PROBLÈME À RÉSOUDRE :: Retranscrivez dans son intégralité, sans en changer un mot, le texte sur l'huile de palme et le sort des forêts.

3) Pour ce qui est de l’huile de palme, la destruction des forêts humides indonésiennes et malaisiennes relargue tellement de CO2 (sans compter les espèces vivantes perdues) pour laisser place aux palmeraies, qu’il faut plus de 70 ans de remplacement “théorique et parfait” de diesel par de l’huile de palme pour seulement compenser ces émissions initiales, autant dire jamais, d’autant que ces palmeraies ne sont pas viables sur cette durée… En outre, les calculs sont faits en supposant que le carbone végétal brûlé compterait pour zéro effet climatique, convention internationale qui arrange bien les gros consommateurs énergétiques mais qui est une aberration scientifique: voir par exemple https://hal.archives-ouvertes.fr/hal-00199202.
Ces dégâts sont déjà constatés alors qu’on n’a remplacé que environ 0,1Gtep sur les 80Gtep environ de consommation de pétrole. Il serait temps de ne pas faire comme si on pouvait juste remplacer nos énormes consommations de pétrole minéral par du pétrole végétal… Quant aux forêts, dont on entend qu’elles vont être davantage sollicitées et produire des matériaux et de l’énergie en quantités énormes, non seulement elles sont de plus en plus ravagées par les incendies mais encore les canicules arrêtent la croissance des arbres. Les rêves (ou cauchemars) techniques ne prennent pas en compte la réalité biologique.
Par rapport à la suggestion de “laisser faire”: les prix bougent hélas beaucoup plus vite que les industries et l’organisation des territoires. On l’a vu avec les gilets jaunes: les emplois ne vont pas se rapprocher des logements, ni ces derniers devenir plus économes aussi vite que le prix de l’énergie peut doubler ou plus ! “Laisser faire” signifie alors abandonner une bonne partie des ménages dans des impasses socio-économiques.

Entrées enregistrées:
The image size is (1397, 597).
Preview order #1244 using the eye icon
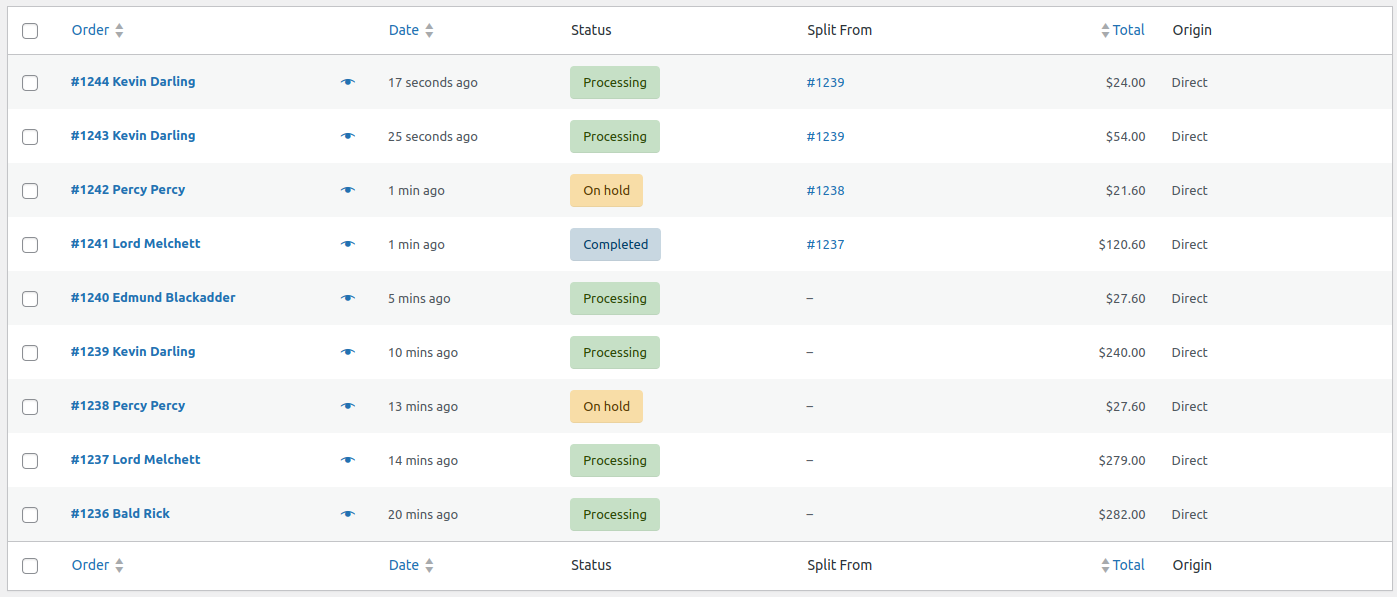tap(347, 82)
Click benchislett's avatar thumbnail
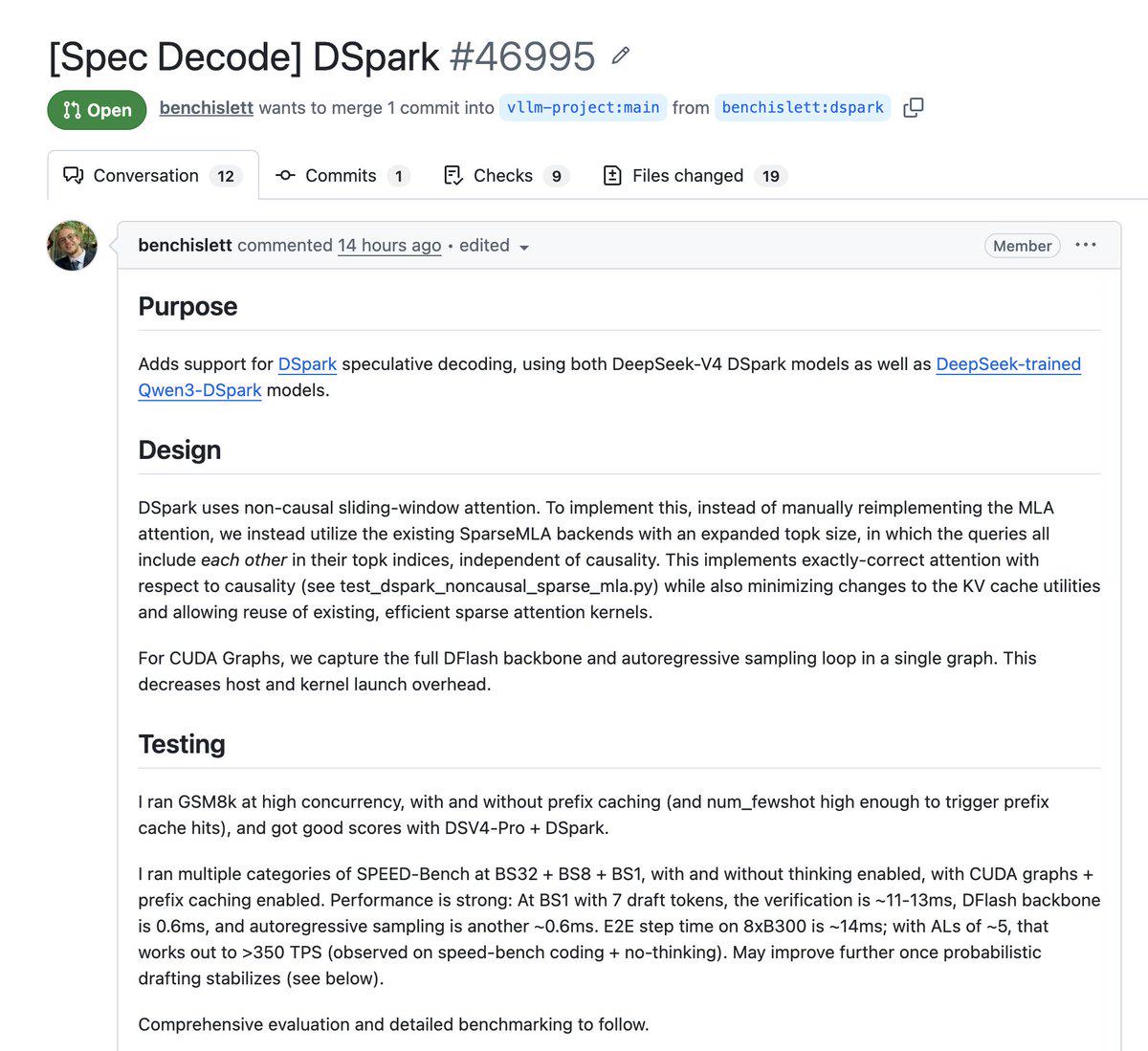Screen dimensions: 1148x1051 click(x=72, y=246)
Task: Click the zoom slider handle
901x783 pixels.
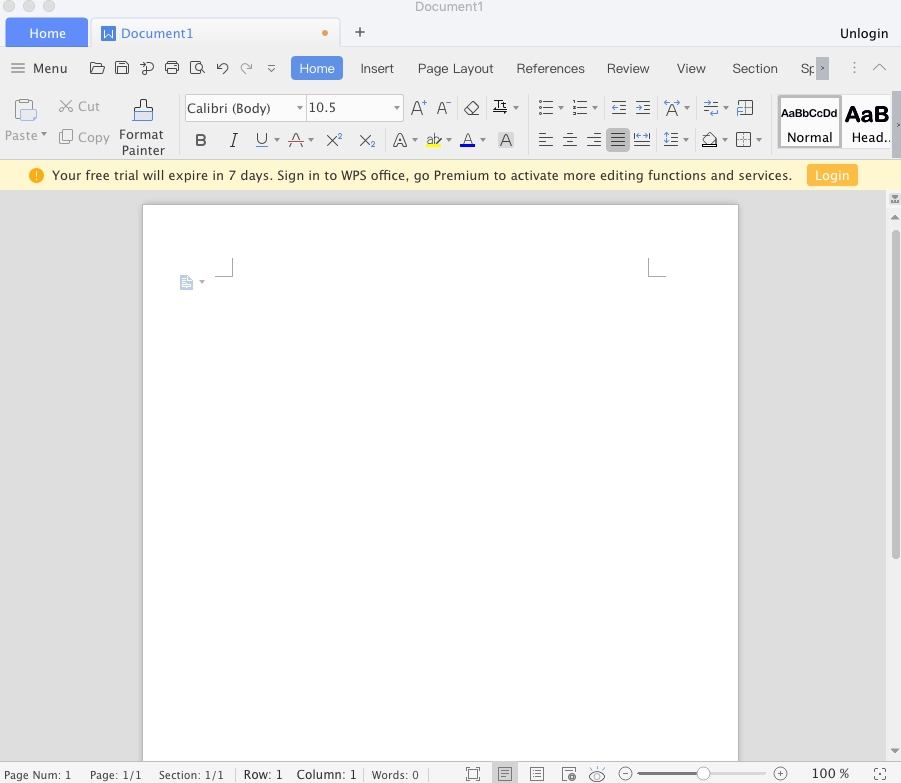Action: tap(704, 774)
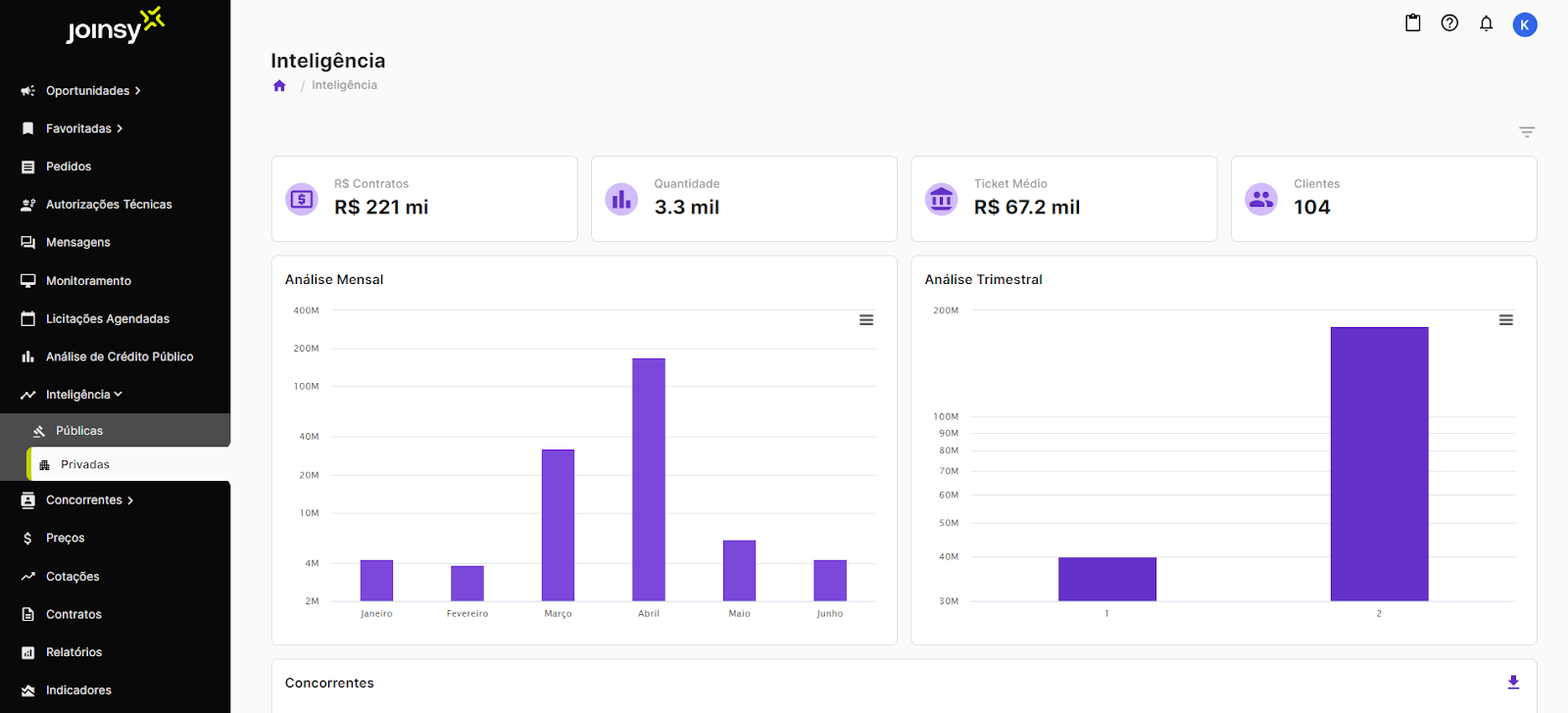The width and height of the screenshot is (1568, 713).
Task: Open the notifications bell
Action: tap(1486, 24)
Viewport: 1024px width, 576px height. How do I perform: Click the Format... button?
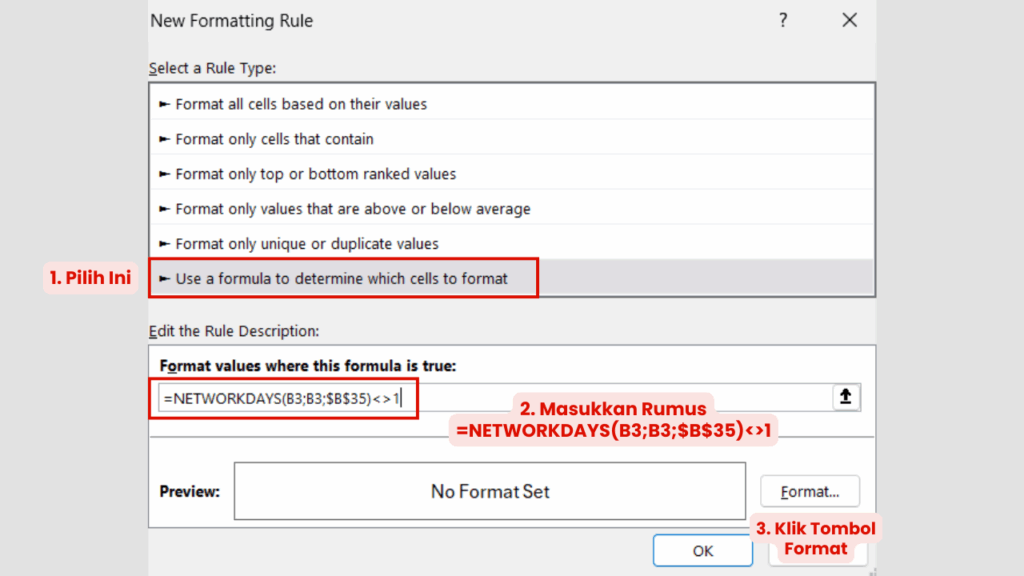pos(809,491)
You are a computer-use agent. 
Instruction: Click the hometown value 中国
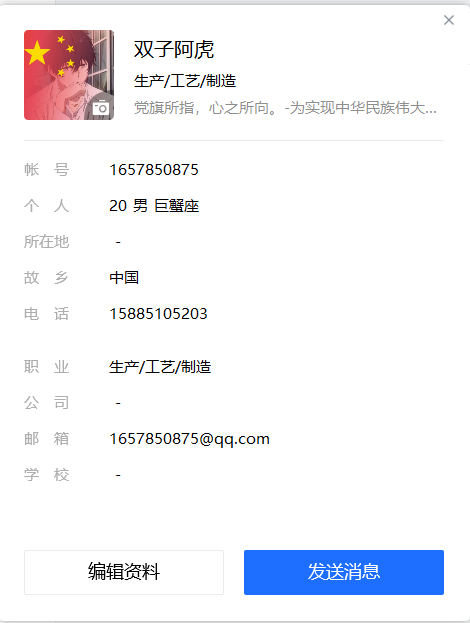(124, 278)
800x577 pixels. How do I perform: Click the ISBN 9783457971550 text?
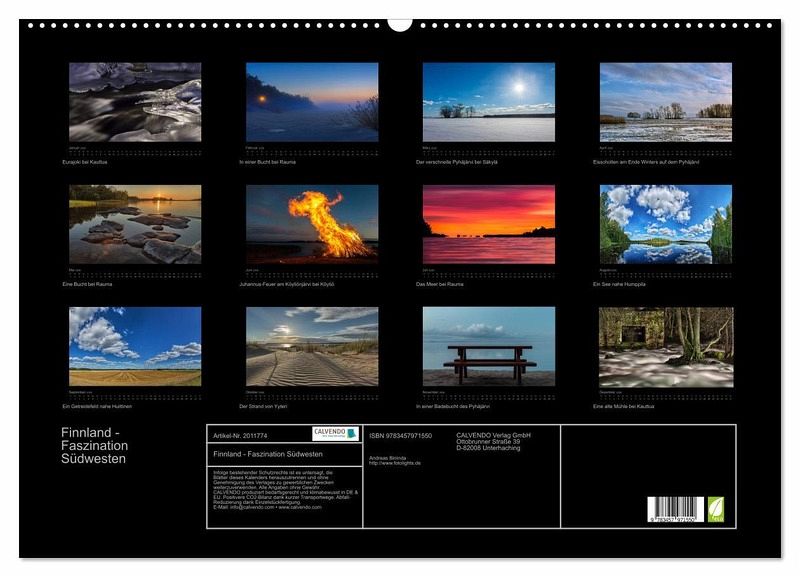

TÂCHE ACCOMPLIE ::
3) Pour ce qui est de l’huile de palme, la destruction des forêts humides indonésiennes et malaisiennes relargue tellement de CO2 (sans compter les espèces vivantes perdues) pour laisser place aux palmeraies, qu’il faut plus de 70 ans de remplacement “théorique et parfait” de diesel par de l’huile de palme pour seulement compenser ces émissions initiales, autant dire jamais, d’autant que ces palmeraies ne sont pas viables sur cette durée… En outre, les calculs sont faits en supposant que le carbone végétal brûlé compterait pour zéro effet climatique, convention internationale qui arrange bien les gros consommateurs énergétiques mais qui est une aberration scientifique: voir par exemple https://hal.archives-ouvertes.fr/hal-00199202.
Ces dégâts sont déjà constatés alors qu’on n’a remplacé que environ 0,1Gtep sur les 80Gtep environ de consommation de pétrole. Il serait temps de ne pas faire comme si on pouvait juste remplacer nos énormes consommations de pétrole minéral par du pétrole végétal… Quant aux forêts, dont on entend qu’elles vont être davantage sollicitées et produire des matériaux et de l’énergie en quantités énormes, non seulement elles sont de plus en plus ravagées par les incendies mais encore les canicules arrêtent la croissance des arbres. Les rêves (ou cauchemars) techniques ne prennent pas en compte la réalité biologique.
Par rapport à la suggestion de “laisser faire”: les prix bougent hélas beaucoup plus vite que les industries et l’organisation des territoires. On l’a vu avec les gilets jaunes: les emplois ne vont pas se rapprocher des logements, ni ces derniers devenir plus économes aussi vite que le prix de l’énergie peut doubler ou plus ! “Laisser faire” signifie alors abandonner une bonne partie des ménages dans des impasses socio-économiques.